Malpractice debate in Legislature's lap
By Joseph B. Frazier, Associated Press Writer
Thursday, November 04, 2004 |
PORTLAND - Voters narrowly defeated Measure 35, a proposal to cap jury malpractice awards for non-economic damages, but the head of a rural health group favoring a cap said the issue likely will be revisited by the Legislature.
Opponents said solving the problem of doctors' soaring insurance premiums should not limit patients' rights to damages and called for a joint effort with Measure 35 proponents to find a solution.
With 95 percent of the votes counted, 838,679 people had voted no and 819,889 had voted for the cap.
The measure would have amended the Oregon Constitution to limit awards for non-economic damages such as pain and suffering to $500,000, but would not have affected medical expenses or lost wages.
The multimillion-dollar campaign generally pitted doctors against trial lawyers.
E.E. "Ed" Patterson of the Oregon Rural Health Association said getting the Legislature to pass an insurance reform law that satisfies the Oregon Constitution is a high priority for his group.
He said keeping doctors, especially high-risk specialists such as obstetricians in rural areas, already is a problem.
"There's no question that we will be seeing babies dead or dying because of it" as more doctors leave rural communities, he said.
"Historically, Democrats have not always been sensitive to this area," he said referring to the new Democratic majority in the Oregon Senate. "It's a rough fight but it has to be fought."
But he said Oregon's last such cap was passed by the Legislature in 1987 under former Gov. Neil Goldschmidt, with fellow Democrat John Kitzhaber as Senate president.
"So it's not impossible," he said. "We need to convince the Legislature that a health care crisis exists in Oregon."
Gov. Ted Kulongoski, who opposed the measure, said measures to cap awards now have failed twice.

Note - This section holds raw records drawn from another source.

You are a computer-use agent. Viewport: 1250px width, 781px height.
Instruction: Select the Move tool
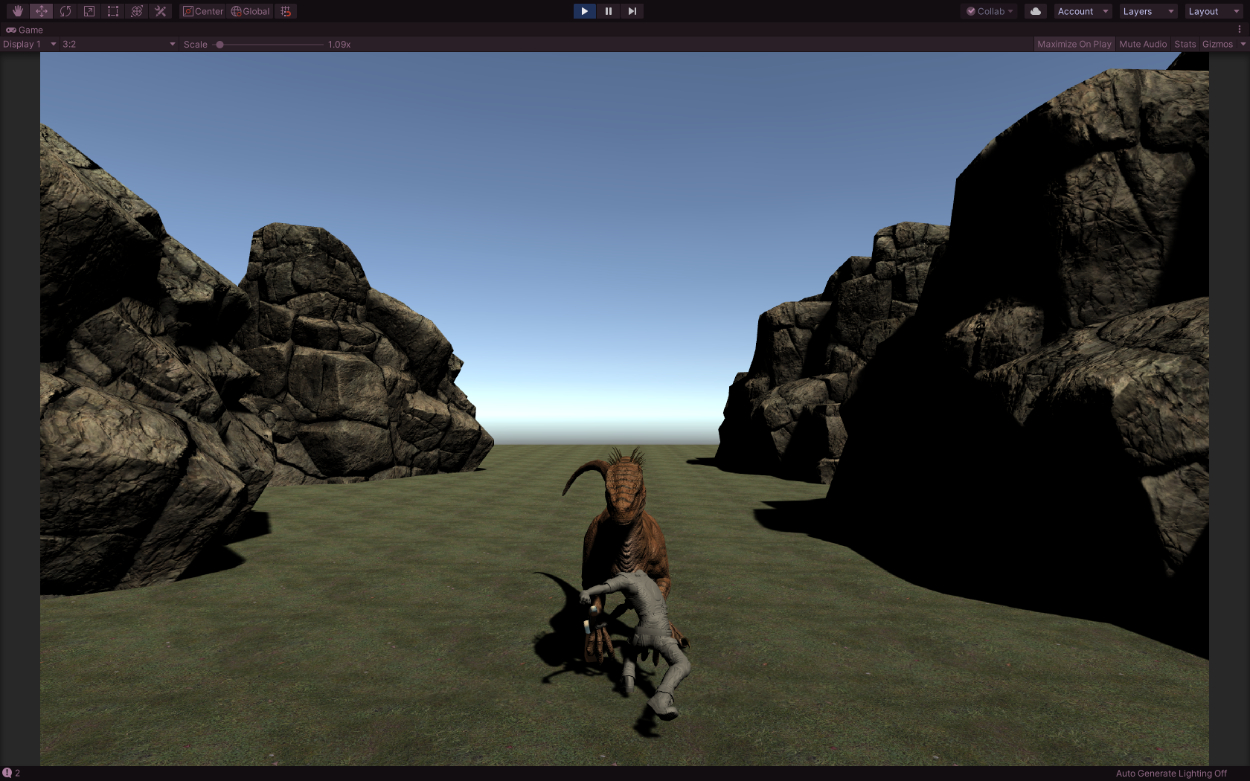41,11
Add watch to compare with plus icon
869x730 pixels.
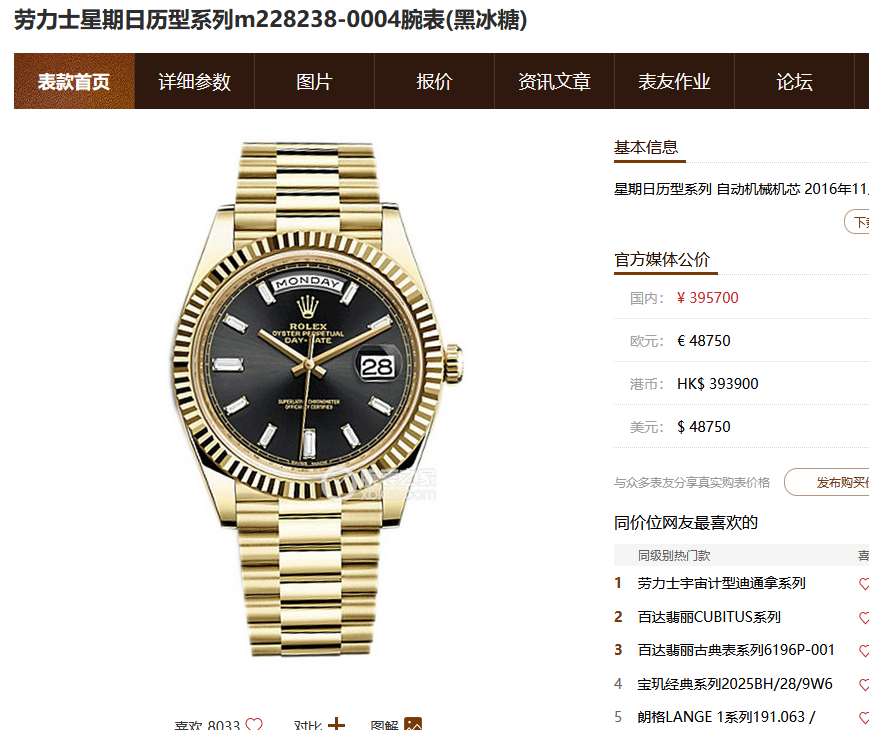coord(336,724)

"The public has told us what they think. We don't need a cap," he said. "This doesn't mean we shouldn't look at the issue of how we provide doctors with help obtaining malpractice insurance."
He suggested expansion of his program in which SAIF Corp., the state's workers' compensation insurer, helps about 1,000 rural doctors, out of the 8,500 physicians in Oregon, get low-cost insurance.
Dr. Alan Bates, an Ashland physician elected to the Senate on Tuesday, said he saw no hope for another legislative cap but said a no-fault system and a program to exchange data and avoid physician error might figure into a solution.
Dr. Tom Saddoris, a Portland physician and patient advocate opposed to the caps, said the answer lies in both sides working to improve patient care and safety.
Jayson Reynolds of the Oregon Consumer League, one of the key groups that opposed the measure, suggested making medical examiners' reports public so people could find out more about their doctors' history.
The 1987 cap was struck down by the Oregon Supreme Court in 1999 as a violation of the right to have a jury set damages.
Making Measure 35 a constitutional amendment would have avoided the problem.
Award caps have had mixed luck in Oregon. After the Oregon Supreme Court threw out the first limit, lawmakers sent a proposed constitutional amendment to voters that would have limited civil awards in all lawsuits, not just in medical cases. Voters trounced it by a 3-to-1 margin in 2000.
The Oregon Senate killed a legislative proposal to cap non-economic medical damages at $250,000 in 1999.